WASHINGTON -- It brought down a president, spawned an assertive mood in Congress, fostered a new generation of political leaders, brought about an array of reforms in government, altered American journalism and set a benchmark for subsequent political scandals.
In short, the Watergate scandal radically transformed American politics.
Yet many of the changes wrought by what began as "a third-rate burglary" on June 17, 1972, appear to be evaporating. Twenty years later, the legacy of Watergate is being blurred by new political developments and a fading national memory.
Former President Richard M. Nixon, who resigned in disgrace, is working tirelessly to rehabilitate his reputation. The idealistic reformers who were drawn into government after Watergate either have become part of the establishment or have left Washington.
Congress is on the defensive once again, struggling to overcome a series of minor scandals. Journalists are being accused of focusing too much on frivolous matters. And many of the sweeping legislative reforms that followed Watergate -- such as the War Powers Act, the congressional budget process and limitations on campaign contributions from special interests -- are no longer viewed as effective.
In addition, many younger people now serving in government -- such as 30-year-old Rep. Jim Nussle, R-Iowa -- have no personal recollection of the lengthy congressional hearings, the categorical White House denials, the Supreme Court's momentous decision requiring Mr.

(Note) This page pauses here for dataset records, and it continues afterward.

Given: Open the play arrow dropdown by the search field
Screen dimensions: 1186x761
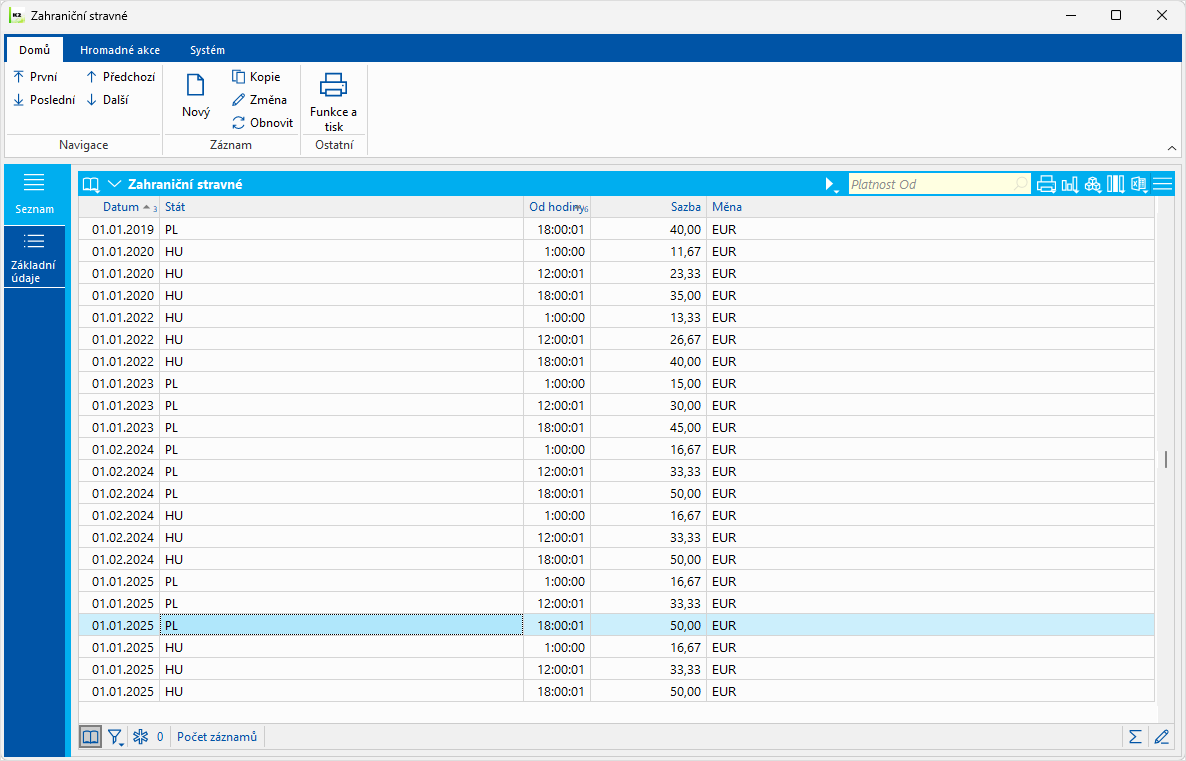Looking at the screenshot, I should click(830, 185).
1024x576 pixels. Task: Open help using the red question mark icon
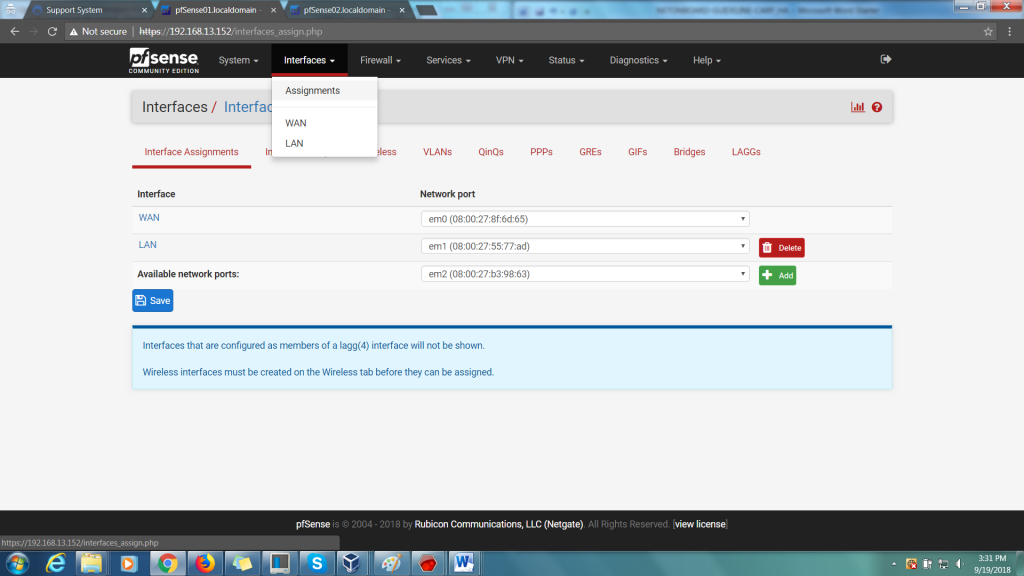(x=876, y=106)
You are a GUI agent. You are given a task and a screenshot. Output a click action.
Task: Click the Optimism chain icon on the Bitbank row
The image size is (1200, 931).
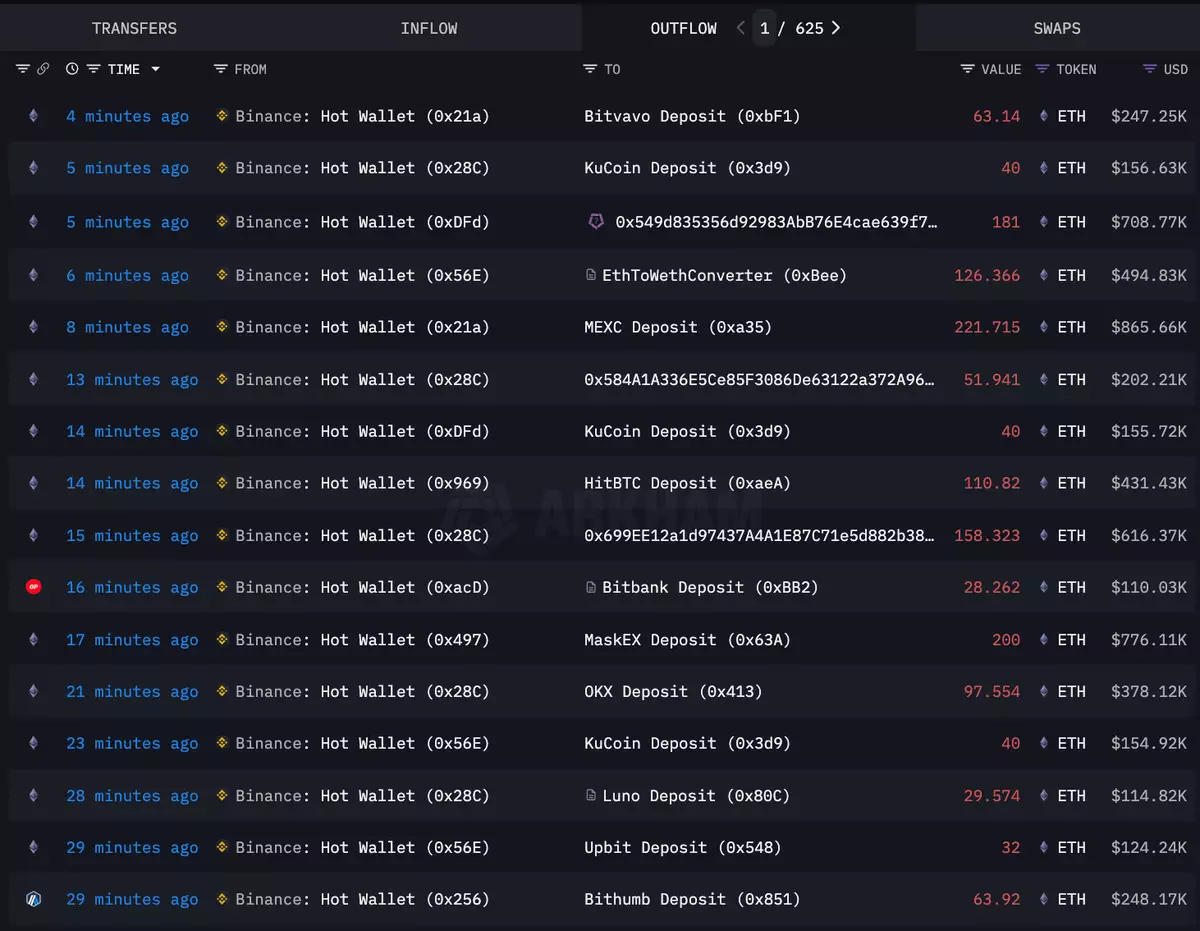[33, 588]
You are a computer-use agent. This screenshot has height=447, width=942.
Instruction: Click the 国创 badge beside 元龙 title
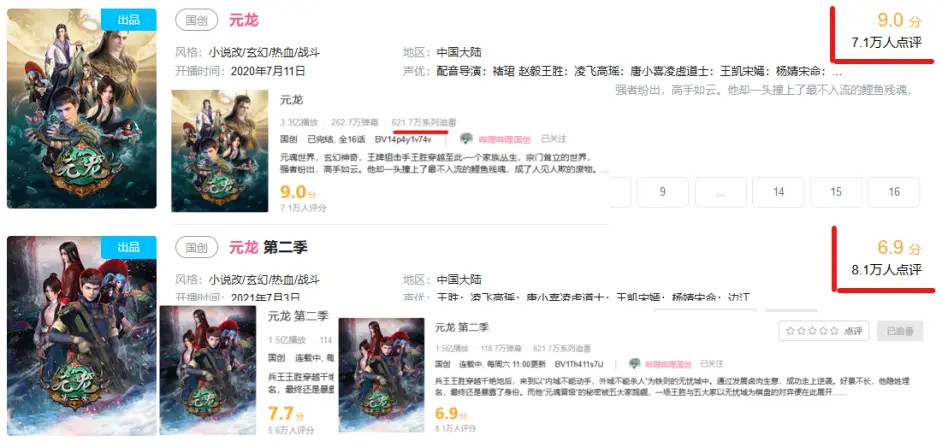[196, 20]
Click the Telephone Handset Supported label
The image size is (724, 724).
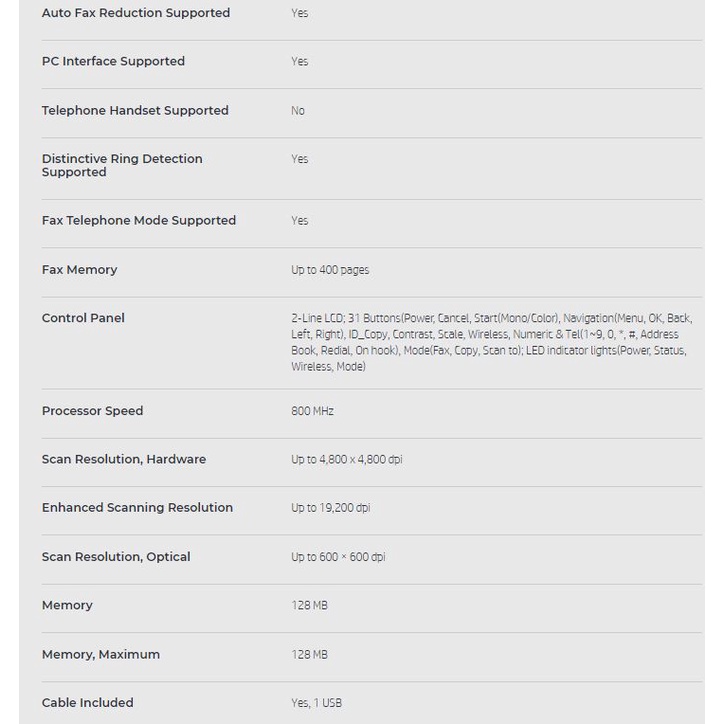pyautogui.click(x=135, y=110)
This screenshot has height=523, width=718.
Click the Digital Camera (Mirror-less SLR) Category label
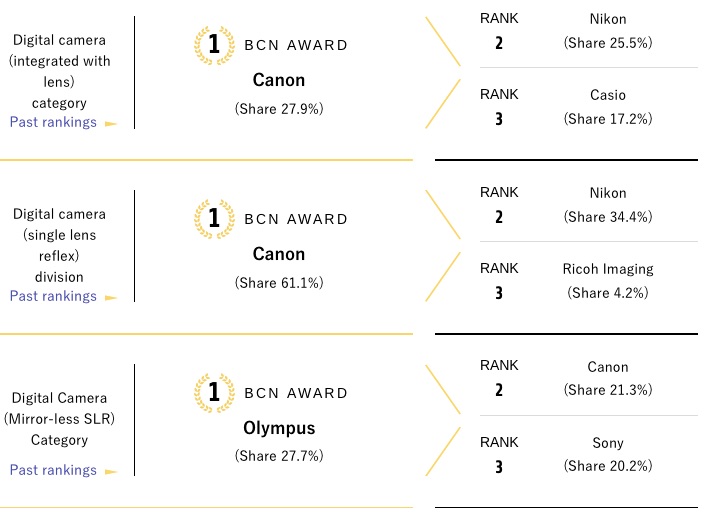coord(60,419)
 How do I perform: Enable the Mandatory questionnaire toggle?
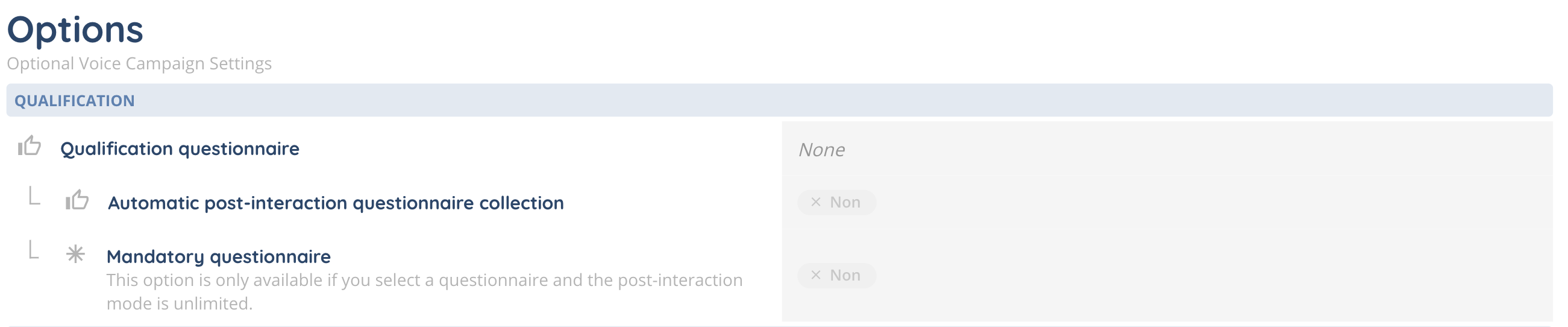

Nixon to surrender his secret tapes, the president's tearful farewell or the conviction of presidential aides.
To politicians and political scientists alike, it now appears that one of the only enduring results of Watergate may be the distrust it spawned among Americans about their government. "Watergate generated an attitude of cynicism and mistrust that remains with us today," said Watergate historian Stanley I. Kutler.
In 1992, that distrust is again fueling sentiment for reform in Congress and, in addition, creating support for the protest candidacy of billionaire Ross Perot for president. Two decades after Mr. Nixon's men broke into the offices of the Democratic National Committee in an office building named Watergate, the nation appears to be on the verge of yet another political upheaval that could set new rules, just as Watergate did.
"Watergate was the greatest political scandal of our time," said Fred Wertheimer, president of Common Cause, a citizens' lobby devoted to reform that itself flourished because of Watergate. "Out of it grew many reforms. . . . But these things are cyclical in nature. . . . I think we are in the process of reform once again."
In the years since Mr. Nixon's downfall, Watergate has provided the prevailing metaphor for scandal in Washington. Not only are the phrases "cover-up" and "stonewall" now a permanent part of the political lexicon, but every new flurry of allegations of political wrongdoing usually gets a shorthand name ending in the word "gate."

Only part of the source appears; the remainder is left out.